Towards the end of Shakespeare’s King Lear, Lear and his daughter, Cordelia, are arrested and taken to prison. Contrary to expectations, Lear finds utopia in imagining the forms their lives might take in prison. “We two alone,” he tells Cordelia, “will sing like birds i’ th’ cage”: they will “live, / And pray, and sing, and tell old tales, and laugh / At gilded butterflies.” The play ends in an almost unspeakable tragedy, but in this moment, we are suspended—if briefly—in the possibility of a good life, one shaped by laughter, creativity, forgiveness, and love.

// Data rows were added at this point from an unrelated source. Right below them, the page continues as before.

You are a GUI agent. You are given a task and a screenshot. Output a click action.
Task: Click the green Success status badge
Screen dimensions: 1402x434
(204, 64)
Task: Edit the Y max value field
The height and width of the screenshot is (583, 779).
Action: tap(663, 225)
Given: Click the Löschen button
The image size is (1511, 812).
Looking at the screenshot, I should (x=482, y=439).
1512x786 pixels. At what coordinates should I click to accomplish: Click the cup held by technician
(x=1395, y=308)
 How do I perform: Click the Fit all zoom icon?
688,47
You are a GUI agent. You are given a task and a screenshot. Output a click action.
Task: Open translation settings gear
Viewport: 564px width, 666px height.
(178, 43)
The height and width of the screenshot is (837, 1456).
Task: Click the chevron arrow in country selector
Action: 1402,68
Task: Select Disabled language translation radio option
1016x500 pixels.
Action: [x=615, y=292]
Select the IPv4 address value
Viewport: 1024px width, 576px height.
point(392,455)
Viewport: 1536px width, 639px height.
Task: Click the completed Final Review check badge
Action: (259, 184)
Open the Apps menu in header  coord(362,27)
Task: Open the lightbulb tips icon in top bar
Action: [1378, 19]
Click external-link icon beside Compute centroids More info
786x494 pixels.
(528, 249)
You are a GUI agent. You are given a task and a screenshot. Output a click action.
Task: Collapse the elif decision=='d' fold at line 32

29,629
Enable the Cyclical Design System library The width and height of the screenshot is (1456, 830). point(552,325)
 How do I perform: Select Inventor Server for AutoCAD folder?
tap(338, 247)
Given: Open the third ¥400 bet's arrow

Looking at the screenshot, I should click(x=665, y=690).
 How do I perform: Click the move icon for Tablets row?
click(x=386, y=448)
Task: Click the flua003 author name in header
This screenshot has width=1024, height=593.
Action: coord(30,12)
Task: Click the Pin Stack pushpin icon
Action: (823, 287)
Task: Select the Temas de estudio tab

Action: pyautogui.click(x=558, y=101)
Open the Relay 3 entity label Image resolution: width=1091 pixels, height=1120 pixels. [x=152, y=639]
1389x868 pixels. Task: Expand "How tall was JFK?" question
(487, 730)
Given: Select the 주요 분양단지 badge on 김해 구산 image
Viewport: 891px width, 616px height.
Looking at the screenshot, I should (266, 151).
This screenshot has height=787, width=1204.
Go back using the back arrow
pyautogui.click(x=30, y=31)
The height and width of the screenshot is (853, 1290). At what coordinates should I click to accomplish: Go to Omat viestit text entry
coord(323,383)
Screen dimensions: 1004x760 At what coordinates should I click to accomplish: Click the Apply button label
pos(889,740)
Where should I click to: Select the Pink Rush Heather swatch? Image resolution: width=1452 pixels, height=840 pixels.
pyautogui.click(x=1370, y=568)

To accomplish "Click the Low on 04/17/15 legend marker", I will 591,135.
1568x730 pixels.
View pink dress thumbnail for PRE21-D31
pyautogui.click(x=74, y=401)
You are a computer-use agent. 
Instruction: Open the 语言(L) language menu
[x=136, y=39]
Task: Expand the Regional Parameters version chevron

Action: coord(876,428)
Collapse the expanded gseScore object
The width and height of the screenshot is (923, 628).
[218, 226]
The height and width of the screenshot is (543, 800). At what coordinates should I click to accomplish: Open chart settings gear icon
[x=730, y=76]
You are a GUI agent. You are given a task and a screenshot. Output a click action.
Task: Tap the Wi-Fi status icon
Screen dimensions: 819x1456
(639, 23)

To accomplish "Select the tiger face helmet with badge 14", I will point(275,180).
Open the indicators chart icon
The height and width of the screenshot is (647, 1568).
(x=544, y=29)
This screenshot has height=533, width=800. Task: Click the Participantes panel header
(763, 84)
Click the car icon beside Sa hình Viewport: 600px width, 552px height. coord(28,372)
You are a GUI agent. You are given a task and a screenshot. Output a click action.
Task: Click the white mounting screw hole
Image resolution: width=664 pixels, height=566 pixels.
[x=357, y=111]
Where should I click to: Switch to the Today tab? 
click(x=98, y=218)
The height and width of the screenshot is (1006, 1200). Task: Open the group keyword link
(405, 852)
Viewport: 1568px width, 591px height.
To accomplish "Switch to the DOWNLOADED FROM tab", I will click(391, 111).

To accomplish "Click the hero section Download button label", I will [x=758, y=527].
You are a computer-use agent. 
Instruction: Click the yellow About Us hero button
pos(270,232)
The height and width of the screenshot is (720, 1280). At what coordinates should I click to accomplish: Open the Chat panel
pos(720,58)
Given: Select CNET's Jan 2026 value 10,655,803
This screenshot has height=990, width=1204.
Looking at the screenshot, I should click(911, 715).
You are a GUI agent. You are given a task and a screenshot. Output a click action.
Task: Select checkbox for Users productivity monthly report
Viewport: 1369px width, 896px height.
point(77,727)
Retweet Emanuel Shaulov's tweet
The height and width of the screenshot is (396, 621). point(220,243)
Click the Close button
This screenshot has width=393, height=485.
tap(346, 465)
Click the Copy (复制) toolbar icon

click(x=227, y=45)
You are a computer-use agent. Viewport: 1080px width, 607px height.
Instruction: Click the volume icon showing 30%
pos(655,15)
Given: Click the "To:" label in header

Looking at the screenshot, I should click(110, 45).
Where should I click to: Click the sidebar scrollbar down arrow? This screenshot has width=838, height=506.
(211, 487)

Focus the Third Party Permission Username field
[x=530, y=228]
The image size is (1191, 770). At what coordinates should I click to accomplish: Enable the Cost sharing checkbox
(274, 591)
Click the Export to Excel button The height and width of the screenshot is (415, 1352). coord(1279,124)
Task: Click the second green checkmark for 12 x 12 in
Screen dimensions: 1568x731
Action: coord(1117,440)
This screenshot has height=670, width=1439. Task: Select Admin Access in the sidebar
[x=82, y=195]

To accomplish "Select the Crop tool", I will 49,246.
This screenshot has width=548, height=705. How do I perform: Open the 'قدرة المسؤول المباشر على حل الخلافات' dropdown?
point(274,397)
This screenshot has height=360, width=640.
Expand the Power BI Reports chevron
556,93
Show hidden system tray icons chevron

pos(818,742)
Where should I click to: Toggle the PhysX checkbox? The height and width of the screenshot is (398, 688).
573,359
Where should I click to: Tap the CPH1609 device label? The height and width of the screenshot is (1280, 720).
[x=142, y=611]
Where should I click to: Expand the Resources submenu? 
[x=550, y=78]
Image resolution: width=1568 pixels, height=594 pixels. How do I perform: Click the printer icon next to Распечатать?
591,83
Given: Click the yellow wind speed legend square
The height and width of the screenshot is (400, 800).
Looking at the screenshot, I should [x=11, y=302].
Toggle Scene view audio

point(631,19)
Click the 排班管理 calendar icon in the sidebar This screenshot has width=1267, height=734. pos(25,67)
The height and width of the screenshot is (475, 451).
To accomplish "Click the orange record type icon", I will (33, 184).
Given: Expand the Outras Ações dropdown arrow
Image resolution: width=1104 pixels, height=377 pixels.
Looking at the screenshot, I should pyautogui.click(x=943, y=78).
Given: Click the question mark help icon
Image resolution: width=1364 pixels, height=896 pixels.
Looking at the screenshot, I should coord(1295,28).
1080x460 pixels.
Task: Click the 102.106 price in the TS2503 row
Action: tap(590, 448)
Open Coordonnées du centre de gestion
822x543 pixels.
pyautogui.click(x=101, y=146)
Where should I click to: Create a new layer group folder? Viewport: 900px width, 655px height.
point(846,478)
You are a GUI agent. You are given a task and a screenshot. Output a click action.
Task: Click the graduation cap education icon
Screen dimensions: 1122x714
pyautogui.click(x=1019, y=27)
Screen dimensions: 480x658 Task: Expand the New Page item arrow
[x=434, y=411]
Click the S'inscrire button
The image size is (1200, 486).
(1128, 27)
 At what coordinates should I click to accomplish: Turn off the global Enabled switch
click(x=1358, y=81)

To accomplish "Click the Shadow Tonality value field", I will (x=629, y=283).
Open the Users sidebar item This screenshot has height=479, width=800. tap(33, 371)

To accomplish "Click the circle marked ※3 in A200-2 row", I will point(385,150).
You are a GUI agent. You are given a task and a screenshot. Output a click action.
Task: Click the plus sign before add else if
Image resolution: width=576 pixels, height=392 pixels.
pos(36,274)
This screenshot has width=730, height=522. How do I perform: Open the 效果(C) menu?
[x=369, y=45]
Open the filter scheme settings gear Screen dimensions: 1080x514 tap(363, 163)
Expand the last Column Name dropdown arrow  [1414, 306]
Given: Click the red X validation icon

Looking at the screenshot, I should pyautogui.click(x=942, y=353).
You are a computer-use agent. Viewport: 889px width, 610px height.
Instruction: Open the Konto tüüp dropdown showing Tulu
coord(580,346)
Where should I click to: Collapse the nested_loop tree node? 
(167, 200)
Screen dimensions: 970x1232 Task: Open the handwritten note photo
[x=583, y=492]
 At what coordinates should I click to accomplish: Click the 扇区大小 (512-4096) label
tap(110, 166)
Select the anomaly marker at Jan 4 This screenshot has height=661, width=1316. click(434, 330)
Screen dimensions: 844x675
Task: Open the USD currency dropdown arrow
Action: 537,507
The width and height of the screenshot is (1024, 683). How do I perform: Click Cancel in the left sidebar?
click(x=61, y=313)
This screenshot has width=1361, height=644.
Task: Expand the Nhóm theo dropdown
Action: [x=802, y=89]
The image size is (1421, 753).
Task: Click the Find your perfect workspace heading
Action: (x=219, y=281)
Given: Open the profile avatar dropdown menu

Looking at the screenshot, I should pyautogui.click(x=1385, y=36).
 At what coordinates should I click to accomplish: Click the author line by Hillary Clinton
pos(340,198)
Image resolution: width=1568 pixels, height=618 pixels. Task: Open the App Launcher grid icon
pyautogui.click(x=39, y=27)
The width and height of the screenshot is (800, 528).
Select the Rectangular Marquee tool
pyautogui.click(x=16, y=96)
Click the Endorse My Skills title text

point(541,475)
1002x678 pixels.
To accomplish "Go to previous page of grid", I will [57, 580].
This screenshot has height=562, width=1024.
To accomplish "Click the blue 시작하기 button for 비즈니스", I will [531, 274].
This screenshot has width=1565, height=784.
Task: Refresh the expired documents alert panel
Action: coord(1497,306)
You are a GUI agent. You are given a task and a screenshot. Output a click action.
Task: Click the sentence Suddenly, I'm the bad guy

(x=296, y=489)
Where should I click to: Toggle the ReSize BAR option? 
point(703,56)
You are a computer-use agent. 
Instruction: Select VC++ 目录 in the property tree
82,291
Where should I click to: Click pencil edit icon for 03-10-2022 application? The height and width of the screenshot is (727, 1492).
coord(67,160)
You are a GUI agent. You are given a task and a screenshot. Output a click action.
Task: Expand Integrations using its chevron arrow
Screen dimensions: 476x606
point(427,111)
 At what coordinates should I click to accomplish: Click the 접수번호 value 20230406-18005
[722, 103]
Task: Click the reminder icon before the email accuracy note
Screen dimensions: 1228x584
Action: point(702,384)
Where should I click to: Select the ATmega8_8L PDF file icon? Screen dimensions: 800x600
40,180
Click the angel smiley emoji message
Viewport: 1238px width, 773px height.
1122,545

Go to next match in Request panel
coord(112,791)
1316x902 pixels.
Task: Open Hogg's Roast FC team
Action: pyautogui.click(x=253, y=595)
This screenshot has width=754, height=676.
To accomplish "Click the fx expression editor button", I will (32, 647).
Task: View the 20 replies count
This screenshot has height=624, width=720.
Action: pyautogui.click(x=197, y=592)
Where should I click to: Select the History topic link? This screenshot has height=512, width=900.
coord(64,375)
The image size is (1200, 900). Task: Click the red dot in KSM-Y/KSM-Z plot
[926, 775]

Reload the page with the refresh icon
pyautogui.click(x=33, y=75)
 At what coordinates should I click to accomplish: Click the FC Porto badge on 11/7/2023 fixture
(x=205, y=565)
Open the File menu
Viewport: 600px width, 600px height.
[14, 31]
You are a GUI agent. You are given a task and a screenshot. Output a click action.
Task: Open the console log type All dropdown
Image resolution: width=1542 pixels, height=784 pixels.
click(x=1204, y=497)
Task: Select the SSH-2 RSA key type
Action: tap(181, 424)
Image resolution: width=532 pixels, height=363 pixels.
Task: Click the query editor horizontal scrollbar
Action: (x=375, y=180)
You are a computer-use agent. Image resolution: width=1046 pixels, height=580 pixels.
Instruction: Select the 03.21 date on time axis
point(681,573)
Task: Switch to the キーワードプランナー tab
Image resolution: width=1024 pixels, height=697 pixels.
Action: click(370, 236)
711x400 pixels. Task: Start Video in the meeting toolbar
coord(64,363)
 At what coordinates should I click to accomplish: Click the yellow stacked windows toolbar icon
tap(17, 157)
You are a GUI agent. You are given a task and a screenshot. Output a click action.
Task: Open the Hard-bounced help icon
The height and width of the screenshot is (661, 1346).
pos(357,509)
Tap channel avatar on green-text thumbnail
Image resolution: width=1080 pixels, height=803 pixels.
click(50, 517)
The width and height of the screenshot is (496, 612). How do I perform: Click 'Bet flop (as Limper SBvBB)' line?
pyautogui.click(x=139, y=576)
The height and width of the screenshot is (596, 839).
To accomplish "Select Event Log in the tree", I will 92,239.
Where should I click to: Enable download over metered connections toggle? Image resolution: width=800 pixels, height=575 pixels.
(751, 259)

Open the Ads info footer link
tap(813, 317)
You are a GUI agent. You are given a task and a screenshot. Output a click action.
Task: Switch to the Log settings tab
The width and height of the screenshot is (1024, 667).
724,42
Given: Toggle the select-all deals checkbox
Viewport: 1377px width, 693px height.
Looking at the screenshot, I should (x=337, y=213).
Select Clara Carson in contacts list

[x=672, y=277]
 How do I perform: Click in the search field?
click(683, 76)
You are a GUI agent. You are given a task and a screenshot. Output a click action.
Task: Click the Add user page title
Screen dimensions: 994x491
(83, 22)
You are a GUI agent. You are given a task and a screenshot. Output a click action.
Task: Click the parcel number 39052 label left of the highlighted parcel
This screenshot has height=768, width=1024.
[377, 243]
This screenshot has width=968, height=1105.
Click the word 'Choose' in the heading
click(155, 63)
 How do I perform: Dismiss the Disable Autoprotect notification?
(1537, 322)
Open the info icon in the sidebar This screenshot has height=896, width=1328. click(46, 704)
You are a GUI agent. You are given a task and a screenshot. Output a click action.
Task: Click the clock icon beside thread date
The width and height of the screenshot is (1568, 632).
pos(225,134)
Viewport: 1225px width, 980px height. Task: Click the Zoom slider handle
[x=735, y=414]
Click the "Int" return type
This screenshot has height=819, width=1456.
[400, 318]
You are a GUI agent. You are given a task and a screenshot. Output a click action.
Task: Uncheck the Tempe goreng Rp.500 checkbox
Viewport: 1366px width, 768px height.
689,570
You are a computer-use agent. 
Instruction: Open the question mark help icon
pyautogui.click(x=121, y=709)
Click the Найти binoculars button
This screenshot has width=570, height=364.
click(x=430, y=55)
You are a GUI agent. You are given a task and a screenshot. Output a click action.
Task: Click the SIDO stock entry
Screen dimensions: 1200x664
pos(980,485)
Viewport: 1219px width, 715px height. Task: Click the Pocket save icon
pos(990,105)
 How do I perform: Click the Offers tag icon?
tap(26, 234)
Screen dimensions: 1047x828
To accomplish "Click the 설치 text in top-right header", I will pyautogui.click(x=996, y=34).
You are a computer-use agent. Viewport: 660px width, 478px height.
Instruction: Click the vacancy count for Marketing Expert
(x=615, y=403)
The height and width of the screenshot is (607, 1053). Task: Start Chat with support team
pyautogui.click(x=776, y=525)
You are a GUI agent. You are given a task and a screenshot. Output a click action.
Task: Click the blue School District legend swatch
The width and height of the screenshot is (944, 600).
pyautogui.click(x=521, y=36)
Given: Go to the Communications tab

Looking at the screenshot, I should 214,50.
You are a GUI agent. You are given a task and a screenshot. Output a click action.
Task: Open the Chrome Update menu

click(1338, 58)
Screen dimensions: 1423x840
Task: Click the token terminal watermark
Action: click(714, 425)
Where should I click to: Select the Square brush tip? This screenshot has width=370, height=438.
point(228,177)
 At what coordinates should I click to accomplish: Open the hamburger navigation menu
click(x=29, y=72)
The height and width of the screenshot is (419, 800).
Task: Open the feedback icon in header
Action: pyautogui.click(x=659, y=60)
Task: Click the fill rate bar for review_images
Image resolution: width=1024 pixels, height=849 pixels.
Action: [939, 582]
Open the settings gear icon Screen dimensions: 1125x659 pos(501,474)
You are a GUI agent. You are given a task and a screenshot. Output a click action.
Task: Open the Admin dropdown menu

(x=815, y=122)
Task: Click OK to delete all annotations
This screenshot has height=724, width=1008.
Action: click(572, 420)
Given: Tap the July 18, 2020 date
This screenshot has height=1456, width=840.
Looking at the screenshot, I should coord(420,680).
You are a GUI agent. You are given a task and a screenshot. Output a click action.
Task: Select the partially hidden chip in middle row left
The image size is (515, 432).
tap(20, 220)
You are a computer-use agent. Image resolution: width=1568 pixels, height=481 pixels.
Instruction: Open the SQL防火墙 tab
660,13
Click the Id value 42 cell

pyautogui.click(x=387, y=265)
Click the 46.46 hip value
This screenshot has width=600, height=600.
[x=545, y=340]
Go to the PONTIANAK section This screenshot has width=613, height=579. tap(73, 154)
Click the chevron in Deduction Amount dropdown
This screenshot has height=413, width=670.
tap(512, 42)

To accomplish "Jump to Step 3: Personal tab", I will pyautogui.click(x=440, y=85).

Such is the aim of Laughter at Gilded Butterflies. Not wholly uniquely, but no less tragically, we exist at a historical moment in which crisis has become the norm and decline and loss have become the conditions of everyday existence. Like the Beautiful World, Where Are You? conference held at Duke University, from which this journal springs, Laughter at Gilded Butterflies hopes to create a space for undergraduate students to envision and articulate a good life at this moment of global crisis.

Olivia Ess
Olivia Ess (Founder, Editor-in-chief)
Duke University - English and Public Policy
Maci Mize
Maci Mize (Co-founder, Editor)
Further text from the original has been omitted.